For specialist Scott Krantz, this will be his second deployment.

"I come from a military family," said the Sioux City native. "I have three brothers. One's in the Navy, one's in the Air Force, and the third one's in the Marines."

"I'm pretty excited. I guess I'm pretty pumped up for this," Krantz said softly.

PFC David Floyd is busy batting his buddies with leftover programs from the send-off ceremony. This'll be the last opportunity for such horseplay but the 20 year-old PFC from Sioux City seems to be making the best of it.

"My dad and all of my cousins from Nebraska are here today to see me off," the Western Iowa Tech student explains.

"My mom lives up in Canada. She's been calling me every single day for the past two weeks," the youthful-looking Floyd said with a chuckle. "She's worried but I keep telling I'll be okay."

"To be honest, I wasn't happy with where my life was going," he said. "I think this'll be an exciting opportunity for me to do something positive with my life."

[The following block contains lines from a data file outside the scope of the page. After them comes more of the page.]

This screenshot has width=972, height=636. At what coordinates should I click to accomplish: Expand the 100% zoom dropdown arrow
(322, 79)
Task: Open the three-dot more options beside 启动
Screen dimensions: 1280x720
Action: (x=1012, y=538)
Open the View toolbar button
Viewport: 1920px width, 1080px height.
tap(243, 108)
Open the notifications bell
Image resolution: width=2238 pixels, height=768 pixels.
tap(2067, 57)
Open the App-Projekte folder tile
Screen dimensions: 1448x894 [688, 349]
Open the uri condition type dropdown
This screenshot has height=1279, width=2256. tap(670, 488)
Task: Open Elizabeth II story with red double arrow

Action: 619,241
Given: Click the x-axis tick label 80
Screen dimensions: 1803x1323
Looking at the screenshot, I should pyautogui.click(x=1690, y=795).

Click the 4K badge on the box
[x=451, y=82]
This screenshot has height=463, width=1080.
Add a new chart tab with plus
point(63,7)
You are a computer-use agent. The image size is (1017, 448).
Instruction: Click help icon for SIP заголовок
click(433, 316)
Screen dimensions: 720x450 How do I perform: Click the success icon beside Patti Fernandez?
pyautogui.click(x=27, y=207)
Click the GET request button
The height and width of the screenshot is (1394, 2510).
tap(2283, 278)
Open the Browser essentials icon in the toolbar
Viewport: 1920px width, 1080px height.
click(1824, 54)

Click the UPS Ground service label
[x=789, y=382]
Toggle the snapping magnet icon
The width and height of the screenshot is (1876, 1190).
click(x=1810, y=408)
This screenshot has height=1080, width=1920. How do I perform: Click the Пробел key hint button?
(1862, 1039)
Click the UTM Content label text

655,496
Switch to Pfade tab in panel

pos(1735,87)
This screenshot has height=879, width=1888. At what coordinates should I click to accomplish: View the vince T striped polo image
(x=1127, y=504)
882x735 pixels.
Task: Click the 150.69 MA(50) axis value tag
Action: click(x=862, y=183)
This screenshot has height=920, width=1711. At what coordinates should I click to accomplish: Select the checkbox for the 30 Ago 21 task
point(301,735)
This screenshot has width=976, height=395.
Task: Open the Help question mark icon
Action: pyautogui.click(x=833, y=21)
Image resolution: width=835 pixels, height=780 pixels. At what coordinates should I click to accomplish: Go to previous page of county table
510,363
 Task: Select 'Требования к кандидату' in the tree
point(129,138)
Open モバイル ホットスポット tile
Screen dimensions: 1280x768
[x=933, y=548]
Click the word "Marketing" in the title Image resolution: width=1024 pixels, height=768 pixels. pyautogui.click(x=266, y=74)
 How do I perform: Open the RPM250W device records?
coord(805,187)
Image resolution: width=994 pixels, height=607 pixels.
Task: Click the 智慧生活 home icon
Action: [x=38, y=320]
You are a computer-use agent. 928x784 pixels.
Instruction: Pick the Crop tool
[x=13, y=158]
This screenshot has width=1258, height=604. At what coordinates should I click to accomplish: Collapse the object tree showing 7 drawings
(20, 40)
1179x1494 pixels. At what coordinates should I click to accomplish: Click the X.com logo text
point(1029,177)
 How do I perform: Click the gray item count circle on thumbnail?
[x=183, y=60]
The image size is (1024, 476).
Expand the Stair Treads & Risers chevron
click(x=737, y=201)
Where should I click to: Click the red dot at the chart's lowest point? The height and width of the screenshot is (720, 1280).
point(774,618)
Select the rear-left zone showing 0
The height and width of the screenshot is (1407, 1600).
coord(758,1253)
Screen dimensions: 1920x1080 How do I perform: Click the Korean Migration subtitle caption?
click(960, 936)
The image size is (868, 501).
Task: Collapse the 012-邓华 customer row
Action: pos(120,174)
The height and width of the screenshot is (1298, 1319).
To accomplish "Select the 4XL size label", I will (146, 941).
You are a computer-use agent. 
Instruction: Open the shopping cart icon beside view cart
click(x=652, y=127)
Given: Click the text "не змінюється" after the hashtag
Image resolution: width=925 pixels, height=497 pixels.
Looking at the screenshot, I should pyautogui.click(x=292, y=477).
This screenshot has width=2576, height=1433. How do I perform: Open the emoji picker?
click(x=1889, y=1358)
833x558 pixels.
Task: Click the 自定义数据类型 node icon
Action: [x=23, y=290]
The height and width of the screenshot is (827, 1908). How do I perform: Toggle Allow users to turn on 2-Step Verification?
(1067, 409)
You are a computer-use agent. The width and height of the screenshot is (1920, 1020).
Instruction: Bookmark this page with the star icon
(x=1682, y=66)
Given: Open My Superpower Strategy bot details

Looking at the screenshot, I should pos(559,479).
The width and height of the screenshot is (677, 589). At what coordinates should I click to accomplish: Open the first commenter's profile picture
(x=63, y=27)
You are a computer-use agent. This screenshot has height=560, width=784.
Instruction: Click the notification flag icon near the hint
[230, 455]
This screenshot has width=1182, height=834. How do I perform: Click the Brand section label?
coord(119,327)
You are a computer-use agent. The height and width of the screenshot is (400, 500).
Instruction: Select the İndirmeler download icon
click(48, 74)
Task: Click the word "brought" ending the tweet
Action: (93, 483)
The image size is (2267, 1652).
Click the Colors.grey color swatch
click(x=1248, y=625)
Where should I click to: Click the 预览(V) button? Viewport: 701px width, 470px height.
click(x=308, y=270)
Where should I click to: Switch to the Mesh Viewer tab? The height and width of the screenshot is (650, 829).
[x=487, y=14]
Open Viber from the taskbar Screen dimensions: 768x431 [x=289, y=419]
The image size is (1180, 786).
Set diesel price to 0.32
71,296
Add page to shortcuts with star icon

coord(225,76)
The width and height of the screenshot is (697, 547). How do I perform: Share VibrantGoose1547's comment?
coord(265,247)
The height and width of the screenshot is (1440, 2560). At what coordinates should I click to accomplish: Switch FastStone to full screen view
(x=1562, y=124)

Staff Sgt. Tyler Jelken, is a 2000 graduate of Le Mars Community High School, and is one of the squad leaders who will receive additional training at Fort Lewis, Wash., before being joined by other soldiers of Troop C.

This is his second deployment with Troop C. He returned from Kosovo in last September. His wife, Laura, and sons, Mason, 2, and one-month-old Carter, will be at their home in Sioux City waiting for him. Jelken's parents, Bryan and Faye Jelken live in Le Mars as do many other family members.

While he visited with family members Saturday, Jelken's eyes kept a close watch on his two sons. He will again miss out on the first months of watching a son grow up.

Becky Sanders of Sioux City was seeing her husband, 1st Lt. Justin Sanders, off for his second tour of duty. His first tour was to Kuwait. The couple were married in May.

"It's tough, but his family is here to support me," said Becky. She plans to stay close contact with phone calls and e-mail. "We can talk more," she said. She also plans to take advantage of the Red Cross project of making videos for the service men and women.